Friday, 7 November 2025

the forgotten sentance part 7

 It’s strange what you start noticing after enough years inside.

The things that used to matter — money, bravado, reputation — they fade like old ink.
What sticks are the little things.
The sound of keys at shift change.
The way the light hits the landing just before lock-up.
The smell of burnt toast from a kettle, when someone’s trying to make breakfast out of nothing.

You start measuring time differently.
Not by hours or days — those blur together — but by moments.
Who got shipped out. Who got released. Who didn’t make it through the night.

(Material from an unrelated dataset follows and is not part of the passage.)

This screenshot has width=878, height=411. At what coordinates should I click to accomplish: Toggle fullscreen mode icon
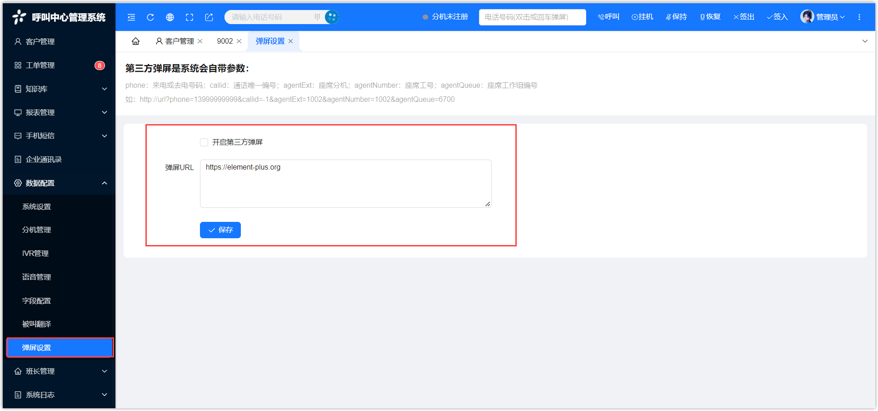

There’s a rhythm to prison life, but it’s not peace — it’s survival.
You learn who to trust, which isn’t many.
You learn when to speak, and when silence is your only weapon.
You learn that a man can be surrounded by hundreds of others and still feel more alone than he ever did on the streets.

After my dad died, something shifted in me.
For years, I’d been angry at everyone — the system, the screws, the world, myself most of all.
But grief burns through anger eventually.
Leaves only ash.
And when all that’s left is ash, you’ve got two choices — let the wind take what’s left of you, or rebuild from it.

I didn’t know how to rebuild, not at first.
So I started small.
I read.
Wrote.
Listened.

I’d sit in my cell at night, pen in hand, writing letters I never sent — to my sister, to my fiancée, to my dad.
I’d tell them about my day. About how I was trying to do better. About how I hoped they’d be proud, even though I’d messed up so many times.
Sometimes I’d imagine them writing back.
Sometimes I’d write both sides of the conversation, just so I could feel like someone was still talking to me.
I guess that was my way of staying human.

Then I got moved — another wing, another governor, same walls.
But I’d changed.
Something inside me had settled. Not peace exactly, but acceptance.
I started helping out the younger lads — the ones who reminded me of myself at seventeen.
Hot-headed. Lost.
Boys who thought doing bird made them men.
I’d pull them aside, tell them, “Don’t let this place make you smaller than you already feel.”
Most of them would laugh it off. But some listened.
And when one of them managed to stay out of trouble, or got his head down and started studying, it felt like a small win — a light flickering in all this darkness.

It’s not redemption. I don’t even know what that word really means anymore.
You can’t undo what’s been done.
You can’t bring people back.
All you can do is try to be less broken than you were yesterday.

I started going to chapel more, too. Not because I suddenly found religion, but because it was quiet.
A place where I could breathe without feeling like someone was watching me.
The chaplain once said to me, “Forgiveness starts when you stop fighting yourself.”
I didn’t understand it then.
But I think I do now.

I still have bad days.
Days when the memories hit too hard, when the silence feels like a weight pressing on my chest.
Days when I hear a song from the outside — on someone’s radio, through a vent — and it takes me straight back to a different time, a different version of me.
That’s the worst kind of punishment — not the walls or the bars, but the memories that keep reminding you of who you used to be.

But I’ve learned to sit with it. To breathe through it.
You can’t run from yourself in a place like this.
There’s nowhere to go.
You either face your demons, or they eat you alive.

I see it all the time — lads who never face theirs.
They hide behind gym sessions, drugs, bravado, fights.
They talk loud, act tough. But it’s fear, really.
Fear of what’ll happen if they ever stop pretending.
I used to be one of them.

Now I just try to be real.
If someone asks how I’m doing, I tell them the truth — even if it’s ugly.
Especially if it’s ugly.

I still dream about freedom.
About stepping outside those gates with no cuffs, no escort, no number on my chest.
I imagine the air — clean, sharp, real.
I imagine the sky without mesh or wire.
I don’t even picture parties or reunions anymore.
Just a walk. Down a quiet street. Maybe a park.
Maybe watching kids play football, hearing their laughter, knowing life carried on even when mine was paused.

Sometimes I think about visiting my dad’s grave.
I never got to go properly, not without officers standing behind me, watching every breath I took.
When I get out — if I get out — that’s the first place I’ll go.
Not to cry. Not to talk. Just to stand there, free, and tell him I made it.

I’ve spent most of my life behind these walls.
But I don’t want to die in here.
I want to live long enough to see what the world looks like without gates and search dogs and strip checks.
I want to see the sunset without bars across it.
I want to sit at a table, drink a cup of tea, and not have to look over my shoulder every five seconds.

That’s all I want now.
Not revenge. Not respect. Just peace.
The kind my dad always tried to teach me — the quiet kind that doesn’t need proving.

So while I wait for the parole board to decide my fate, I’m not wasting my time.
I’m working on myself.
Reading. Writing. Helping others where I can.
Trying to be someone my family could recognise again.

If they give me that chance, I won’t waste it.
And if they don’t…
I’ll keep waiting. Keep writing. Keep breathing.

Because in here, hope is the only thing they can’t lock up.
And for as long as I’ve still got that, I’m free — even if the door hasn’t opened yet.